God makes no mistakes. His perfection and greatness disallow mistakes: “Great is the LORD and most worthy of praise; his greatness no one can fathom.” (Psalm 145:3). In the original language, the word translated “fathom” incorporates the thought of “possible to find out or enumerate.” In other words, God’s greatness is infinite. This statement cannot refer to a fallible person, for, with even one mistake, his greatness would be quantifiable and finite.
God’s ability to do all things and comprehend all matters also prevents Him from making mistakes: “Great is our Lord and mighty in power; his understanding has no limit” (Psalm 147:5). Again, Scripture shows that God is infallible. Limited knowledge leads to mistakes, but God has unlimited knowledge and makes no mistakes.

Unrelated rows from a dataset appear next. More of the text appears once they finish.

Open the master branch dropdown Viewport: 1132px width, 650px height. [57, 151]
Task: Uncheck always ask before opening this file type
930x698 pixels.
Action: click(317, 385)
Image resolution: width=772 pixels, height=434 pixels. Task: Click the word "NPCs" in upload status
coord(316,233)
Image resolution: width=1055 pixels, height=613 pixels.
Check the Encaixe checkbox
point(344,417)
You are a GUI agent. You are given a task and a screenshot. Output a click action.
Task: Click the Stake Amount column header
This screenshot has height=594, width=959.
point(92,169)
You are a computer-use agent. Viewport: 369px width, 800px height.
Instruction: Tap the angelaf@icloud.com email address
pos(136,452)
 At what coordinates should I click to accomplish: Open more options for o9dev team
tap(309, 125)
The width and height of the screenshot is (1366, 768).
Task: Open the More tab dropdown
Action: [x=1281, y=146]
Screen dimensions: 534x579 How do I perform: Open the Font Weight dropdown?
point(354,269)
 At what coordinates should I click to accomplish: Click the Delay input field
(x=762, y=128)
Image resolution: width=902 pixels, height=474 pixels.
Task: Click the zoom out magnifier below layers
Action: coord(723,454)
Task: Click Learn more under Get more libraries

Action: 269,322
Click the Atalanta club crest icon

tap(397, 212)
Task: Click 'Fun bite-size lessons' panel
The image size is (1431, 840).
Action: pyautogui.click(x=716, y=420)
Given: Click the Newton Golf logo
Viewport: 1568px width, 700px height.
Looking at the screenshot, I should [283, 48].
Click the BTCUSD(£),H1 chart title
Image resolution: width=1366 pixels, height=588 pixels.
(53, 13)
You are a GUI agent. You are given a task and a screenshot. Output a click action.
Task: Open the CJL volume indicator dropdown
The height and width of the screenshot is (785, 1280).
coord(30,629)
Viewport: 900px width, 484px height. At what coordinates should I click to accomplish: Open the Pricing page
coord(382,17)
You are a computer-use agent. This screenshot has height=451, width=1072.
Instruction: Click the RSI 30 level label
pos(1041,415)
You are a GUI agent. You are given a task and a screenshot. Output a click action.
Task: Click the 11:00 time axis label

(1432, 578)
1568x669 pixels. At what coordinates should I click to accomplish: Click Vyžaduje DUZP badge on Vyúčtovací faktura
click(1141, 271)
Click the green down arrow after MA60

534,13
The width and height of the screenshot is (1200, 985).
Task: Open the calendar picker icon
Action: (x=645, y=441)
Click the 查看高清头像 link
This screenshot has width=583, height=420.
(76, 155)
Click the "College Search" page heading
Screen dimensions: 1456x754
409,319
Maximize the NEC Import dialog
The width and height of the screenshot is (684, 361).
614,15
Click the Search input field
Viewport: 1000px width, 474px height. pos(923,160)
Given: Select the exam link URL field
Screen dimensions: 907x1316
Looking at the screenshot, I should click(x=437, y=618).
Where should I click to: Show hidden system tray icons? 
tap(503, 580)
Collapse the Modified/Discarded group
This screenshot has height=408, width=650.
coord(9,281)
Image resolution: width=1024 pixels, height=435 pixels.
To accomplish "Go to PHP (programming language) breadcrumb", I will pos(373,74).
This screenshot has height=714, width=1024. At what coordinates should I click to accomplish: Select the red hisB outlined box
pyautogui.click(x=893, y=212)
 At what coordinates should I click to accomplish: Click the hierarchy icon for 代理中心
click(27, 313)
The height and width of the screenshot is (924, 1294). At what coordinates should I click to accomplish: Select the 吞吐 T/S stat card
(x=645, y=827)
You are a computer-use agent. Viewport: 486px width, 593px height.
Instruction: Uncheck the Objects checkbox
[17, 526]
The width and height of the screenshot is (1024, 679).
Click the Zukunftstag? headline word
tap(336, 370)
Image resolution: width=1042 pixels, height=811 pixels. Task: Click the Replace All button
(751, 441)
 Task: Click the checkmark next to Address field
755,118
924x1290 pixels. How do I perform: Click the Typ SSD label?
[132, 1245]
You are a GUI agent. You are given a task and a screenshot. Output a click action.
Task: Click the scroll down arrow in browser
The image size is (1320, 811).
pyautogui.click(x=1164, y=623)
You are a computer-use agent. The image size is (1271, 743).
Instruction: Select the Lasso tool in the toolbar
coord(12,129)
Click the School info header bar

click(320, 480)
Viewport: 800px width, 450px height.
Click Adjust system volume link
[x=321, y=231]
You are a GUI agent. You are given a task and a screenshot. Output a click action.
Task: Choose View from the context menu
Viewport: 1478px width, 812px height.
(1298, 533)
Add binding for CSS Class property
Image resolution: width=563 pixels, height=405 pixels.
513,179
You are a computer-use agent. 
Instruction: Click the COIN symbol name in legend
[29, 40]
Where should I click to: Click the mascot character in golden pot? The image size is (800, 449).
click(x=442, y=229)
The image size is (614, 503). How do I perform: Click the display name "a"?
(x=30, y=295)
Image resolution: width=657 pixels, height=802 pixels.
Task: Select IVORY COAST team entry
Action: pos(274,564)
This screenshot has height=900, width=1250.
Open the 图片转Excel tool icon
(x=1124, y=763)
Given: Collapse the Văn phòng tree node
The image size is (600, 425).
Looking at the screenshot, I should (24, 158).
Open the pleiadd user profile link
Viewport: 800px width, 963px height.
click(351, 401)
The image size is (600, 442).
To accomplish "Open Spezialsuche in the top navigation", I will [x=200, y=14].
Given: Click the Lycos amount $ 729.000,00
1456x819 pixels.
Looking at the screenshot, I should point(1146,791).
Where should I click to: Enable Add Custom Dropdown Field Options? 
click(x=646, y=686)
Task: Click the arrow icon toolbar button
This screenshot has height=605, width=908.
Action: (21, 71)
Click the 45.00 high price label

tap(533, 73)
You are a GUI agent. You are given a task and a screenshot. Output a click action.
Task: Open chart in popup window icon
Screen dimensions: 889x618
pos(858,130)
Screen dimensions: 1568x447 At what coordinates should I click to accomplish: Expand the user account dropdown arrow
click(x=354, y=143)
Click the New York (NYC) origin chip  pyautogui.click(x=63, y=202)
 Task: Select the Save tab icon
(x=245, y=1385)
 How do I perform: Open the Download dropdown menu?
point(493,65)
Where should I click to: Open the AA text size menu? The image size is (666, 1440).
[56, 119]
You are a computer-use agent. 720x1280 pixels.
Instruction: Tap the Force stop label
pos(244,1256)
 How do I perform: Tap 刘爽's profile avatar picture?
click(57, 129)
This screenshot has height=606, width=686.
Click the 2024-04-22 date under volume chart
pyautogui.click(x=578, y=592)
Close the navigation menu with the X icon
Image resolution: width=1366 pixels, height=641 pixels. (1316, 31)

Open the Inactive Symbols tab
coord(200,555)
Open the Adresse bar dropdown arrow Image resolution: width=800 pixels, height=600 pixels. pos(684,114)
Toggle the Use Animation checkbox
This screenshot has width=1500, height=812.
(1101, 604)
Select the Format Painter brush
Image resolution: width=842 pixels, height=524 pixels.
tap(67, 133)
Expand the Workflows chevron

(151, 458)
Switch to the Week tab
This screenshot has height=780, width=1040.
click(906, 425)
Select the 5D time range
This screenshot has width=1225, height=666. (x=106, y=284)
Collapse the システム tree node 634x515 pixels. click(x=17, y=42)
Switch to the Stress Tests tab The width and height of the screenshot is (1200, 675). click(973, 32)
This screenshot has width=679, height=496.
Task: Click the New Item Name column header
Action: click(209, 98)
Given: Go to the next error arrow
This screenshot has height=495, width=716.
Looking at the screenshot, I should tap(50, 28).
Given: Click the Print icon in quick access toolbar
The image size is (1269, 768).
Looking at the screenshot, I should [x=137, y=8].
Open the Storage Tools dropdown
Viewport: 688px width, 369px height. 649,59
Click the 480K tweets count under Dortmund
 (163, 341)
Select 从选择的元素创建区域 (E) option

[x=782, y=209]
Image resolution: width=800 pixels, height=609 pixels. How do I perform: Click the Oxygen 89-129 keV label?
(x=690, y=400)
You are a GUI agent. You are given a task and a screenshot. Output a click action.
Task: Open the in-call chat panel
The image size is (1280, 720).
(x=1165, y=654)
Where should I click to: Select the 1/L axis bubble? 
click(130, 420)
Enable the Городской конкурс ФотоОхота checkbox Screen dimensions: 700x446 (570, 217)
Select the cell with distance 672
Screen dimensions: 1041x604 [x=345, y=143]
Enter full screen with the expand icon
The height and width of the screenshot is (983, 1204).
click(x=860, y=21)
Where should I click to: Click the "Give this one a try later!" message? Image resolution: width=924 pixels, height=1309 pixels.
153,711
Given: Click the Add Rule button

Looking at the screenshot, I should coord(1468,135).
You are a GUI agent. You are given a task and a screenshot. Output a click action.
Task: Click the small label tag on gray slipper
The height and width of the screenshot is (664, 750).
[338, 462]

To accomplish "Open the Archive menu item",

God has made no mistakes in His creation of the world. God’s infinite wisdom, infinite power, and infinite goodness combined to produce a perfect world. At the end of six days of creation, God surveyed all He had made and pronounced it “very good” (Genesis 1:31). There was no exception or qualification or disappointment. Just the statement “very good.”
“God is not human, that he should lie, not a human being, that he should change his mind. Does he speak and then not act? Does he promise and not fulfill?” (Numbers 23:19). Unlike man, God makes no mistakes and has no afterthoughts leading to a change of mind. God makes no decrees that He must later annul because He did not consider all the consequences or because He did not possess the power to fulfill. Also, God is not like man whose sinfulness requires judgment. “God is light; in him there is no darkness at all” (1 John 1:5b). “The LORD is righteous in all his ways and faithful in all he does” (Psalm 145:17).
Some claim that Scripture shows God having second thoughts about His creation: “The Lord saw how great the wickedness of the human race had become on the earth, and that every inclination of the thoughts of the human heart was only evil all the time. The Lord regretted that he had made human beings on the earth, and his heart was deeply troubled. So the Lord said, ‘I will wipe from the face of the earth the human race I have created—and with them the animals, the birds and the creatures that move along the ground—for I regret that I have made them’” (Genesis 6:5-7).
It’s good to understand the word regret in this passage. When used of God, regret incorporates the thought of compassionate grief and an action taken. God was not showing weakness, admitting an error, or regretting a mistake. Rather, He was expressing His need to take specific, drastic action to counteract the wickedness of mankind: “Everything they thought or imagined was consistently and totally evil” (Genesis 6:5). The fact that God did not consider His creation a mistake is proved by the world’s continued existence. We’re still here, sinful though we are. Praise the Lord for His grace: “Where sin increased, grace increased all the more” (Romans 5:20b), and “Noah found grace in the eyes of the LORD” (Genesis 6:8).
God has never made a mistake. He has had a purpose in everything, and outcomes are no surprise to Him, for He declares the end from the beginning: “I am God, and there is none else; I am God, and there is none like me, Declaring the end from the beginning, and from ancient times the things that are not yet done, saying, My counsel shall stand, and I will do all my pleasure” (Isaiah 46:9-10).
Someone may think God has made a mistake in his or her own personal life. Certain experiences and conditions beyond our control make us wonder if God has maybe miscalculated. However, “we know that in all things God works for the good of those who love him, who have been called according to his purpose.” (Romans 8:28). This takes faith to accept, but “we live by faith, not by sight” (2 Corinthians 5:7). In everything we must understand that the things of this life are expendable and are being spent for our eternal reward according to the wisdom of Him who “is able to keep you from stumbling and to present you before his glorious presence without fault and with great joy” (Jude 1:24). We can rejoice that our Lord God makes no mistakes in our lives but has a good and loving purpose for everything He allows.
There is no fault in our God; there are no mistakes He has made. And there is no fault in His Son; Jesus committed no sin in thought, word, or deed (Hebrews 4:15). Satan was desperate to reveal even one fault in Jesus, but the devil utterly failed in his attempts (Matthew 4:1-11). Jesus remained the spotless Lamb of God (1 Peter 1:19). At the end of Jesus’ life, His earthly judge, Pontius Pilate, declared, “I find no fault in this man” (Luke 23:4).
We live with our mistakes, big and little, petty and disastrous, and we get used to making them. But we serve an infallible, mistake-free God whose greatness cannot be fathomed. “Many, LORD my God, are the wonders you have done, the things you planned for us. None can compare with you; were I to speak and tell of your deeds, they would be too many to declare” (Psalm 40:5). It’s good to know that God’s in charge and that He who makes no mistakes can more than compensate for ours.